The maximum impact from Mainframe 2.0 may well be in database administration costs. What is the "outer bound" of this impact? My studies of small and medium-sized businesses suggest that a zero-administration database can yield administrative costs that are one-tenth as much as an Oracle database. There is only so much that automating the administration of performance-tuned, high-scaling mainframe databases can do to reduce this gap, but it appears from recent vendor efforts to automate enterprise database administration that effective automation can cut administrative costs in half. For VMs running CA IDMS or CA Datacom, this would mean administrative cost reductions of at least 20%, and therefore 5 to 10% overall TCO reductions. In the more frequent case where CA tools supplement basic DB2, IMS or VSAM administration, the overall effect might be 2 to 5%.

Moreover, there is a side benefit of increasing mainframe administration automation: less dependence on the baby boomer administrative personnel that are now finally beginning to retire. CA Mainframe 2.0's effects will be not only on TCO, but also on the longer-term risks of dependency on these administrators to keep the business running.

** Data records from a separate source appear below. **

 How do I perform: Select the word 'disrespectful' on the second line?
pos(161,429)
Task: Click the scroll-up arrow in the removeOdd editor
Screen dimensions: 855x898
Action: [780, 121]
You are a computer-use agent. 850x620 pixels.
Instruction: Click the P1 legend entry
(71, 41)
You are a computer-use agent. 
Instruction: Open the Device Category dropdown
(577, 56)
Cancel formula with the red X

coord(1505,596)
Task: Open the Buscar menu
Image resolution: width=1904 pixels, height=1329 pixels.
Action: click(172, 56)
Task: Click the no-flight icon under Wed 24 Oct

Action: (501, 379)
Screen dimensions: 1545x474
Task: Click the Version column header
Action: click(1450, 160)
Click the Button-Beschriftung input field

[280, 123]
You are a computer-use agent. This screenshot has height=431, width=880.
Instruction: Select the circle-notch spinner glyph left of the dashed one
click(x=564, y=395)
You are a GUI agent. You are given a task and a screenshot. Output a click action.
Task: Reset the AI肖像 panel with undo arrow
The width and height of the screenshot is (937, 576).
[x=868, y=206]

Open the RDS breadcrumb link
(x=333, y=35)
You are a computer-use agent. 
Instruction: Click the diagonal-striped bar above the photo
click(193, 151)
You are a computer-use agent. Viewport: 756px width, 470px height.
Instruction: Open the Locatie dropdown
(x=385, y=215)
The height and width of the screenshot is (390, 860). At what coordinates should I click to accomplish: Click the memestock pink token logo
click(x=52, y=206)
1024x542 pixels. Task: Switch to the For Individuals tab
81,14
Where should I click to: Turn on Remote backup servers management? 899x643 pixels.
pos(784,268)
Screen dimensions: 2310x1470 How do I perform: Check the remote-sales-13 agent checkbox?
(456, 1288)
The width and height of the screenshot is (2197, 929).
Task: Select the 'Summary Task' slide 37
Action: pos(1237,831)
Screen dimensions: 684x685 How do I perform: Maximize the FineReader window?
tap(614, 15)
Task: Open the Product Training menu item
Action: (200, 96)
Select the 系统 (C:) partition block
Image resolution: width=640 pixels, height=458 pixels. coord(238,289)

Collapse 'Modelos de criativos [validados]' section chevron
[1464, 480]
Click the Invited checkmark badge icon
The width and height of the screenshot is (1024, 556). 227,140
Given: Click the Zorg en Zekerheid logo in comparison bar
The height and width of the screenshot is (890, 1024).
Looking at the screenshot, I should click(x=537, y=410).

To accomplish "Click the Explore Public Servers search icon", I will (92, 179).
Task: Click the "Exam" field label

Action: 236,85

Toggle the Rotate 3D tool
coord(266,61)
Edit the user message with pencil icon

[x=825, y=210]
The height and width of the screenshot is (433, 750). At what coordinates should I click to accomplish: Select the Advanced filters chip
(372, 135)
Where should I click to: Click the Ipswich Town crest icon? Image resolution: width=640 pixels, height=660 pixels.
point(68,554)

When an IT department needs to cut costs now, not next year, the ability of CA Mainframe 2.0 to deliver immediate administrative cost savings to supplement a mainframe consolidation strategy should put it high on IT's priority list. And the biggest bang for the buck in using CA Mainframe 2.0 may well be in database administration.

ABOUT THE AUTHOR: Wayne Kernochan is president of Infostructure Associates, an affiliate of Valley View Ventures. Infostructure Associates aims to provide thought leadership and sound advice to vendors and users of information technology. This document is the result of Infostructure Associates-sponsored research. Infostructure Associates believes that its findings are objective and represent the best analysis available at the time of publication.